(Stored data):
----------------------------------------
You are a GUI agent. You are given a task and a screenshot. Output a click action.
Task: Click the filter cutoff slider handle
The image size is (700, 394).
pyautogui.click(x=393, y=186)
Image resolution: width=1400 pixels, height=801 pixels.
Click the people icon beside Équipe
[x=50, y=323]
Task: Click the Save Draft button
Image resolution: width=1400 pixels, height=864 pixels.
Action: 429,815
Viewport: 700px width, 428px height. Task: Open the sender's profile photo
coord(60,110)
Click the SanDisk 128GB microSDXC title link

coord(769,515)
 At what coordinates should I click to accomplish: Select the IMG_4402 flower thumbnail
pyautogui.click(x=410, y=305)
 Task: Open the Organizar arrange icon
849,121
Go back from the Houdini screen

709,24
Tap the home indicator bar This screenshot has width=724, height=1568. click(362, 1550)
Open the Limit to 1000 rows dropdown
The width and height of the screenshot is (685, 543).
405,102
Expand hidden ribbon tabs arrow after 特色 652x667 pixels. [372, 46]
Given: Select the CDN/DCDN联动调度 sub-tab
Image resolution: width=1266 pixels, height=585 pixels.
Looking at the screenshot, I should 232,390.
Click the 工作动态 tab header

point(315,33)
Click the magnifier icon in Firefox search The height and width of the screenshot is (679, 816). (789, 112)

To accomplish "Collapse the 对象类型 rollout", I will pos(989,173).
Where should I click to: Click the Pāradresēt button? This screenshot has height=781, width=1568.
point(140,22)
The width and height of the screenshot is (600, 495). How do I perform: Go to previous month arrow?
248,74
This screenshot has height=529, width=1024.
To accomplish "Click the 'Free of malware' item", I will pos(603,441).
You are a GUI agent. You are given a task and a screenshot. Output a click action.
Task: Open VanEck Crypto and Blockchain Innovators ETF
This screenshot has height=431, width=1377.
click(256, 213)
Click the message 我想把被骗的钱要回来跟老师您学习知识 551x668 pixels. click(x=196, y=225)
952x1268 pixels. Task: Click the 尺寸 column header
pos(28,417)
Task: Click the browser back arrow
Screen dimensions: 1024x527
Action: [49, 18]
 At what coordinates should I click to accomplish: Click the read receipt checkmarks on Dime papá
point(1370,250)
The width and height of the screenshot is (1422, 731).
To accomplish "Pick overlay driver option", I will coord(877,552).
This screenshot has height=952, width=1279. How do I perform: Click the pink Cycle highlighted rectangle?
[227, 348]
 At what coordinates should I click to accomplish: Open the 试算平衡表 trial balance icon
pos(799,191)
----------------------------------------
(About this task):
All the records above are to be reproduced exactly.

(Task output):
You are a GUI agent. You are given a task and a screenshot. Output a click action.
Task: Click the filter cutoff slider handle
The image size is (700, 394).
pyautogui.click(x=393, y=186)
Image resolution: width=1400 pixels, height=801 pixels.
Click the people icon beside Équipe
[x=50, y=323]
Task: Click the Save Draft button
Image resolution: width=1400 pixels, height=864 pixels.
Action: 429,815
Viewport: 700px width, 428px height. Task: Open the sender's profile photo
coord(60,110)
Click the SanDisk 128GB microSDXC title link

coord(769,515)
 At what coordinates should I click to accomplish: Select the IMG_4402 flower thumbnail
pyautogui.click(x=410, y=305)
 Task: Open the Organizar arrange icon
849,121
Go back from the Houdini screen

709,24
Tap the home indicator bar This screenshot has width=724, height=1568. click(362, 1550)
Open the Limit to 1000 rows dropdown
The width and height of the screenshot is (685, 543).
405,102
Expand hidden ribbon tabs arrow after 特色 652x667 pixels. [372, 46]
Given: Select the CDN/DCDN联动调度 sub-tab
Image resolution: width=1266 pixels, height=585 pixels.
Looking at the screenshot, I should 232,390.
Click the 工作动态 tab header

point(315,33)
Click the magnifier icon in Firefox search The height and width of the screenshot is (679, 816). (789, 112)

To accomplish "Collapse the 对象类型 rollout", I will pos(989,173).
Where should I click to: Click the Pāradresēt button? This screenshot has height=781, width=1568.
point(140,22)
The width and height of the screenshot is (600, 495). How do I perform: Go to previous month arrow?
248,74
This screenshot has height=529, width=1024.
To accomplish "Click the 'Free of malware' item", I will pos(603,441).
You are a GUI agent. You are given a task and a screenshot. Output a click action.
Task: Open VanEck Crypto and Blockchain Innovators ETF
This screenshot has height=431, width=1377.
click(256, 213)
Click the message 我想把被骗的钱要回来跟老师您学习知识 551x668 pixels. click(x=196, y=225)
952x1268 pixels. Task: Click the 尺寸 column header
pos(28,417)
Task: Click the browser back arrow
Screen dimensions: 1024x527
Action: [49, 18]
 At what coordinates should I click to accomplish: Click the read receipt checkmarks on Dime papá
point(1370,250)
The width and height of the screenshot is (1422, 731).
To accomplish "Pick overlay driver option", I will coord(877,552).
This screenshot has height=952, width=1279. How do I perform: Click the pink Cycle highlighted rectangle?
[227, 348]
 At what coordinates should I click to accomplish: Open the 试算平衡表 trial balance icon
pos(799,191)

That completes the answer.